- **WHAT IS ASKED**
A – Answer these questions from the text on general linear groups below, one line each, marked (i), (ii), (iii):
(i) Under the first view, all matrix groups are subgroups of which group?
(ii) Under the second view, what size of matrix represents a single complex number?
(iii) What inclusion between two general linear groups does the second view state?
B – List every distinct general linear group written in the text on general linear groups below, giving its size and its number field.

- **PAGE EXTRACT**

## BEGIN

Either, one can say they are all subgroups of the general linear group over the complex numbers numbers $\mathbf{GL}(n,\mathbb{C})$. Then, $\mathbf{GL}(n,\mathbb{R})$ is a subgroup of $\mathbf{GL}(n,\mathbb{C})$.

Or one can say that a infinite matrix group is a subgroup of the general linear group $\mathbf{GL}(n,\mathbb{R})$. In this case we can say that $\mathbf{GL}(m,\mathbb{C})\subset \mathbf{GL}(2m,\mathbb{R})$, while a single complex number is represented using a $2\times 2$ matrix.

Is there any particular (e.g. technical) reason to prefer one over the other?

## END

- **DATASET EXTRACT**
## BEGIN

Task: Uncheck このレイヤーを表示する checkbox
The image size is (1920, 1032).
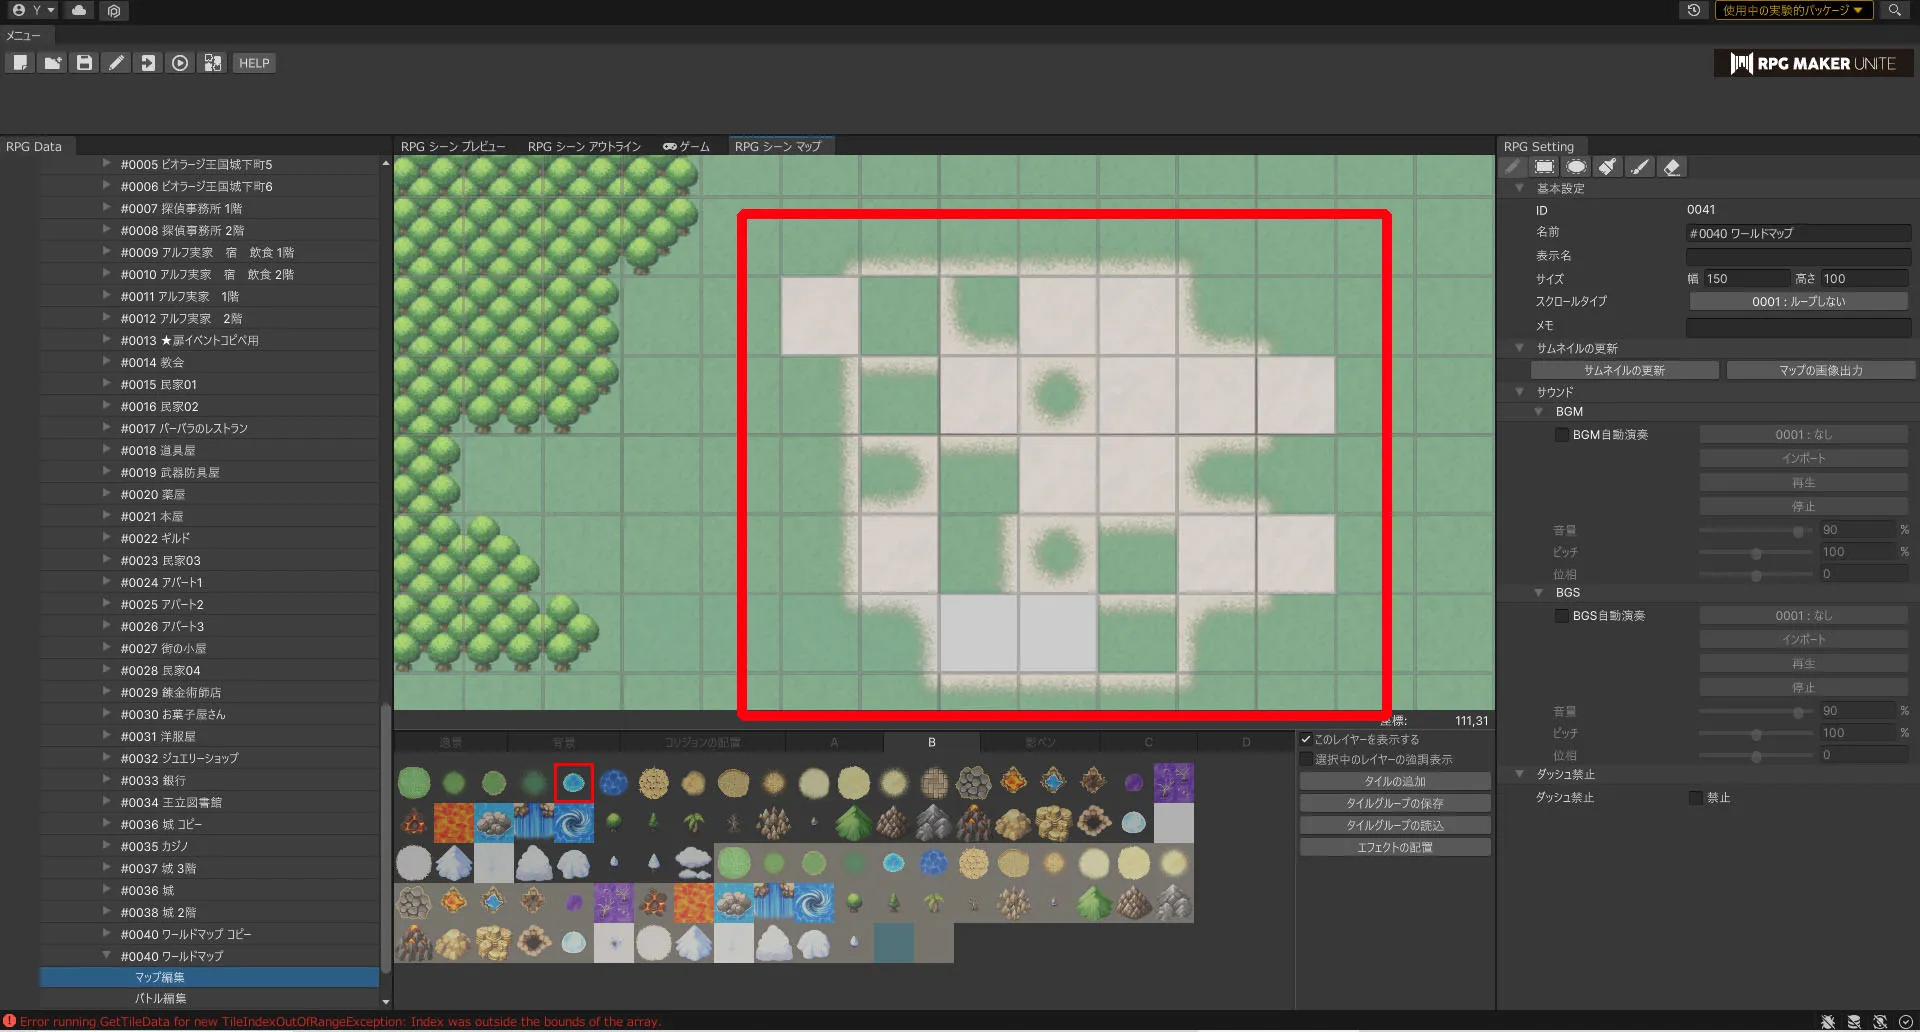Action: (x=1306, y=740)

## END

- **ANSWER LIST**
A –
(i) The general linear group over the complex numbers, GL(n, C).
(ii) A 2×2 matrix.
(iii) GL(m, C) is a subset of GL(2m, R).

B –
GL(n, C): size n, over the complex numbers
GL(n, R): size n, over the real numbers
GL(m, C): size m, over the complex numbers
GL(2m, R): size 2m, over the real numbers